Sherpa’s west ridge is supposed to be a moderate rock climb. John Morrow left a voice message (thank you, John!) explaining that none of the pitches on Sherpa’s west ridge require many placements. This is a good thing because here is the sum total of the gear between David, Russell, and me:
If these nuts look “classic” it is because they are as old as dirt. David, the experienced climber in the group, chiseled these out of solid chunks of iron ore, with his teeth, in 1907.
On the way out of town someone had the bright idea that maybe we needed a few more pieces. So we stopped at REI and stared through the locked glass door at flashy Black Diamond nuts and cams. Suddenly I was 8 years old again and peering through Woolworth’s front window display of Matchbox cars.
“Let’s get that purple one.” I like purple.
“And that hex thingy,” David added. We have the lingo down. We’re real climbers.
We ended up picking out three new pieces using the same method I used to pick out my Matchbox Mustang toy car in 1966: They looked cool. Just look at ‘em:
Thus armed to the teeth, we assaulted Sherpa’s west ridge. The credit really goes to Russ, who styled the leads. Who needs pro when you are with a pro?
(Aside: Although our gear was sketchy for the west ridge, we had Cartman's, Yana's, and Matt’s detailed route description for the east ridge (thank you!). So naturally, we went with the sketch and headed west. )

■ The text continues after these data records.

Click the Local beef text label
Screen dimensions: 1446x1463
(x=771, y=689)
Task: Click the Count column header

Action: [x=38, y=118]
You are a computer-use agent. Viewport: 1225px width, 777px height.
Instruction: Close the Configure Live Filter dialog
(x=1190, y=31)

The climb was great, although I would rate the crux on the fourth pitch harder than 5.4. (Do I hear “wimp?”)
The next day we headed up Argonaut. John Morrow’s TR calls the scrambling on Argonaut “classic.” Dicey’s TR calls it “tedious.” “It’s all about attitude,” said Russ. So true. I said this over and over to myself on the tedious – I mean classic – descent.

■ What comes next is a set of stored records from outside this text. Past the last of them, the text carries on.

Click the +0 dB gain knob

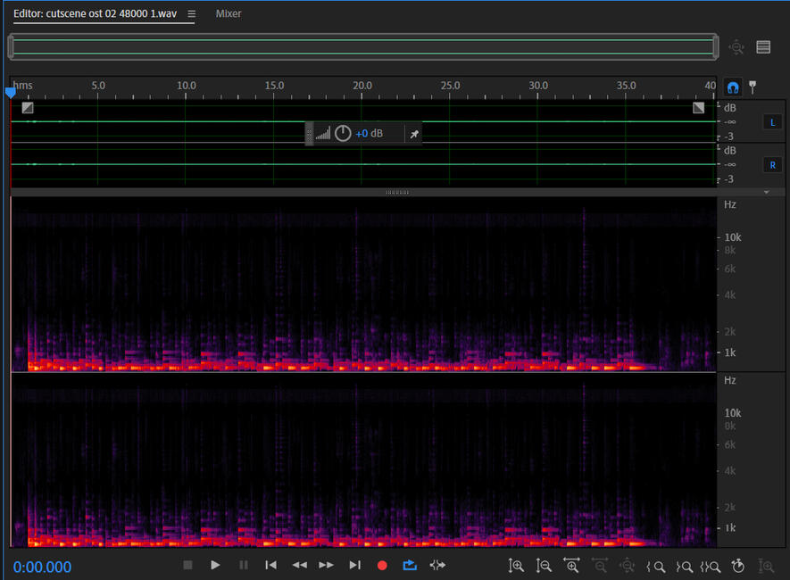343,134
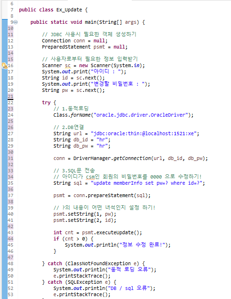Click the executeUpdate method call
This screenshot has height=299, width=231.
click(118, 233)
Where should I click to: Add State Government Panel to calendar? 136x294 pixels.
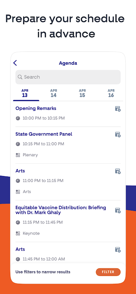click(118, 135)
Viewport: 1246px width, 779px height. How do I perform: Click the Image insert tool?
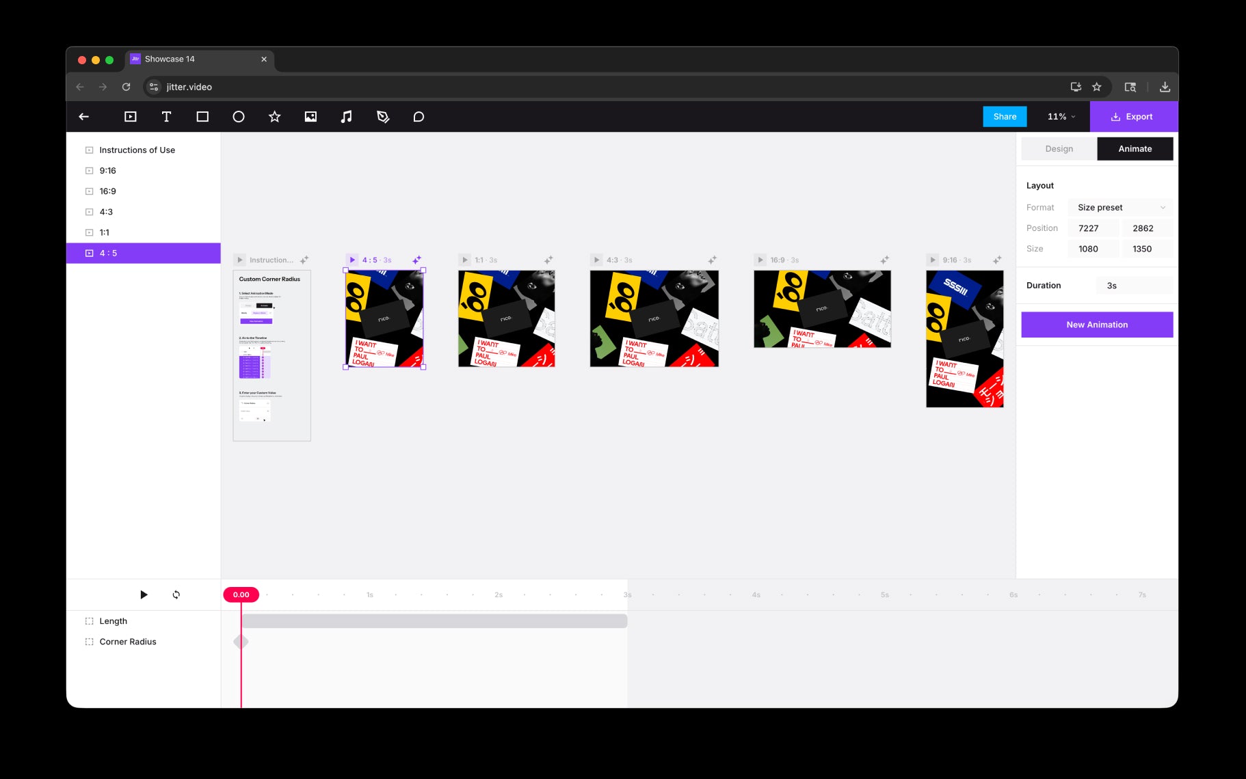pyautogui.click(x=310, y=117)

From Argonaut we could see how the Jack Ridge fire had blown up. That’s scary stuff.
Saturday night, the wind shifted and the smoke from the fire filled the Ingalls Creek valley, where we camped. We quickly packed and hiked out, but were amazed to see so many day hikers walking into the smoke for the day.
All in all, Sherpa and Argonaut are terrific climbs with airy summits. You can see why Stuart gets all the attention, however. It loomed over us the whole trip. It really is the monarch of the range.
Joined: 02 Mar 2003 Posts: 10998 | TRs | Pics Location: Going to Tukwila
Tue Aug 19, 2008 2:38 pm
Great report! Love the sense of humor!
BTW - Russ looks a bit like a G.I. Joe action figure, all muscle-bound and shirtless like that.
-------------- "There is only one basic human right, the right to do as you damn well please. And with it comes the only basic human duty, the duty to take the consequences." -P.J. O'Rourke
"Ignorance is natural. Stupidity takes commitment." -Solomon Short
picking out gear by color..are you getting in touch with your feminine side ?
Yes, AB, my wife would be so proud of me. As long as I don't have to pick out the kitchen color.
And Yet, by God, you are right! That shirtless dude was everywhere. I couldn't get rid of him. A couple years ago I could run him into the ground and leave him in the dust. Now he hauls me up Sherpa.
But the joke's on him. He probably thought he would meet some women out there. And all he got for company was me and his dad.
MM - we took the standard south route that is in Summit Routes, Peggy Goldman's book, and TRs by Dicey and Randy, among others. We left the Ingalls creek trail and headed uphill right at the Fourth Creek trail, following Randy's route closer than others by staying high and left (west) until we were at about 6300'. (Somehow we avoided virtually all of the bushwhacking!! ) We then dropped into the main south gulley, filling up water bottles with the trickle still coming down the gulley.
The gulley swings to the east and below Argonaut's broad south-facing summit cliffs. (Ignore the Summit Routes' direction to take a left fork in the access gulley.) Follow the main gulley all the way until you see the narrow continuation that is pictured here:
At the top, turn left and pick your way to the summit (we went through the large tunnel right below the summit).
On the return, Dave kept pushing us to our right (west) as we thrashed down Argo's southern slopes. This turned out well, as we popped out on the Ingalls Creek trail a couple hundred feet higher than at the Fourth Creek junction.
Like I was rambling to you on the phone, Sherpa turned out to be an all around, truly enjoyable day. The approach (with a climber's path), the large boulder scrambling, reaching the col, the rock climb.... all of it. It was simply an amazing day, all the way through.
Oh, and about that "dude" who keeps popping up in the photos... WHO IS THAT???? Its strange because nearly all the photos I have from the trip have this crazy looking mountain Yeti wearing an orange blazer. I think we might need a shot gun on the next trip. You know, just for protection.
-------------- Ultra violet light is good for you.